Yeah. The added maneuver boost gives it a touch of Unreal Tournament feel, the new melee moves and seemingly modified shields that start recharge sooner (and your team) allows you to get more in the thick of it and go wild rather than mostly being defensive in big battles, and that feeling was enhanced by the climbing ability so you could get into would-be dumb situations then bail out over a ledge to flank someone else, plus the guns all felt great so it was more worth it to switch out to random stuff dropped by the enemies.
There were also a lot less of the "forced path" designs that Halo 4 had with the stupid overlapping double back ovals where you had to run up a ramp while people shot at you from both above and across the way, so you were basically just dealing with constant position trolling. Instead, this game gave a lot of freedom in the level design for how you wanted to tackle things and go up or in or around levels with lots of tunnels and holes or high ground, finding more clusters of enemies everywhere but not too exposed to 100 at once unless you weren't paying attention or wanted to be as part of a devious strategy.
After playing Destiny I was a bit worried that this was going to be too much like older Halo games with fairly direct clashes or big open field battles and not have that wild scrappy "in the thick of it" feeling that Destiny has, but it does and does it even better because of the Halo weapon hot swapping rather than cheesy powers and RPG stuff. I never felt like I had to wait on anything or be overly defensive. I could always get in there and go crazy and have leeway to mix it up if an idea wasn't turning out too well. The ideas that did, however, made for some really fun kill combo moments and weapon synergies.

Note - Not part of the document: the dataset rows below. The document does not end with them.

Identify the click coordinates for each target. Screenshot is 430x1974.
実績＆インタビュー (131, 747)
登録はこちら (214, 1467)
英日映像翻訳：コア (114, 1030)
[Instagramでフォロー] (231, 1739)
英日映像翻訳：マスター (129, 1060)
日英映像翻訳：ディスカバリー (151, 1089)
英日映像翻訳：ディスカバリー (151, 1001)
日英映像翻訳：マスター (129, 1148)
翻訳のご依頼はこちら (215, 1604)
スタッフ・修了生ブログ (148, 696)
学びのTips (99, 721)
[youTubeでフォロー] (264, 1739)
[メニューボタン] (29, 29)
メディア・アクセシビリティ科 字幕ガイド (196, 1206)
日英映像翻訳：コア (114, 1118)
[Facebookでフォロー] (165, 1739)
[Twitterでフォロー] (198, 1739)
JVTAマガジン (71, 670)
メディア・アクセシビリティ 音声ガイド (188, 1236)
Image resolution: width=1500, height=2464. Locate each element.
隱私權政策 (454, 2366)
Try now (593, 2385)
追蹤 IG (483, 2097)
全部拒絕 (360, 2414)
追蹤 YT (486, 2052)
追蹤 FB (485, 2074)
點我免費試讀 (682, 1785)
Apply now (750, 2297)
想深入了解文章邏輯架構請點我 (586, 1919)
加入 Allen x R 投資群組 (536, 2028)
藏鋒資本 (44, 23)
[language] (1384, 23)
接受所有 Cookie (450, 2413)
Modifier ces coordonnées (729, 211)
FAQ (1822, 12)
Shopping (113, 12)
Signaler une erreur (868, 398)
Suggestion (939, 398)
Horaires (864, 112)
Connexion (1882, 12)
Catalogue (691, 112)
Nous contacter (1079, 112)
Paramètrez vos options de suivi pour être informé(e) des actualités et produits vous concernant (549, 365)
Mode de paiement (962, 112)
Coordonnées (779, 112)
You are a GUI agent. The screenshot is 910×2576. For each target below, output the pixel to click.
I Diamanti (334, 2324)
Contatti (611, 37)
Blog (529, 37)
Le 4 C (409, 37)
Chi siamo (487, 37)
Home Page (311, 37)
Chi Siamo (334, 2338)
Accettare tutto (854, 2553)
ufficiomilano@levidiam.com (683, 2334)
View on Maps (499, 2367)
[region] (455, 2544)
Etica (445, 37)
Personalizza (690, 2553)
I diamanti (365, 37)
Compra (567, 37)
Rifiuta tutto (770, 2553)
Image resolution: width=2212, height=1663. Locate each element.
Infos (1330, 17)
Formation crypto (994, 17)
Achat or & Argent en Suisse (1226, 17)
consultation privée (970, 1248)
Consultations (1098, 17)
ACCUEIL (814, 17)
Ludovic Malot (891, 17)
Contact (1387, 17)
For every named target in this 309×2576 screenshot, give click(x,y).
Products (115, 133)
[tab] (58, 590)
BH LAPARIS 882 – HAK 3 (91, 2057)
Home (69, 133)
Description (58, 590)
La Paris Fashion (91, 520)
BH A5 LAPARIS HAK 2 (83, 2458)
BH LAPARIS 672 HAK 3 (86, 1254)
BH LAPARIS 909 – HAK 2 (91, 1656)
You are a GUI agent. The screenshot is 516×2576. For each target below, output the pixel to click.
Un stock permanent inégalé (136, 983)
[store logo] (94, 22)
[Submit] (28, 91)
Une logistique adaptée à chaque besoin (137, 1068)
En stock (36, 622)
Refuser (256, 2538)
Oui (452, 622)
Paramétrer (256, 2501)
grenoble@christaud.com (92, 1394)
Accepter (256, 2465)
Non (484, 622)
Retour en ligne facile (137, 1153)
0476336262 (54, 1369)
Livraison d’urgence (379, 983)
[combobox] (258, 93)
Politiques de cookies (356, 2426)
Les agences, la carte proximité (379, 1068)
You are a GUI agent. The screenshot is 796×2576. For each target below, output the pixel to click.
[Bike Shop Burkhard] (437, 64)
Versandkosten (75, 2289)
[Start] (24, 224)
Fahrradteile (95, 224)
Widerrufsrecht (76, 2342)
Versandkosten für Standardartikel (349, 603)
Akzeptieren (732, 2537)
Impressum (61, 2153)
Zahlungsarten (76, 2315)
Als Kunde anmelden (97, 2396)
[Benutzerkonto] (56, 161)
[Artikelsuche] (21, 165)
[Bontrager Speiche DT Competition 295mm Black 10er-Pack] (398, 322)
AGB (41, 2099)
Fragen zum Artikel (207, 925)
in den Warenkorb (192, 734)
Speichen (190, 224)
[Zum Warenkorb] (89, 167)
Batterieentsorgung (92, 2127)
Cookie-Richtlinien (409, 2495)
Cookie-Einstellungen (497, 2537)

I wasn't a big fan of those dumb turrets that charge up and fire lasers tho because they were stupid easy to avoid and just took an annoying amount of fire to blow up. I usually just half-ignored dodged them easily while I killed everyone then blew them up at the end like a chore.
Overall it has the things most important to me in an action game:
-Enough mobility and variety at hand for creative, player-expressive play*
-Dynamic mechanics and engagements rather than prescribed tactics**
-Lets you be in the scrap, taking risks, riding the fine line of death.
*A non-shooter example would be DMC or Bayonetta, or a hybrid example would be RE6.
**Meaning, nothing like necessitated wall cover gameplay where you spend too much time waiting. No rote actions to defeat an enemy like in Dark Souls were you often bait a hard swing then stab them in the recovery window. You can always do things in a new way and can be always-active.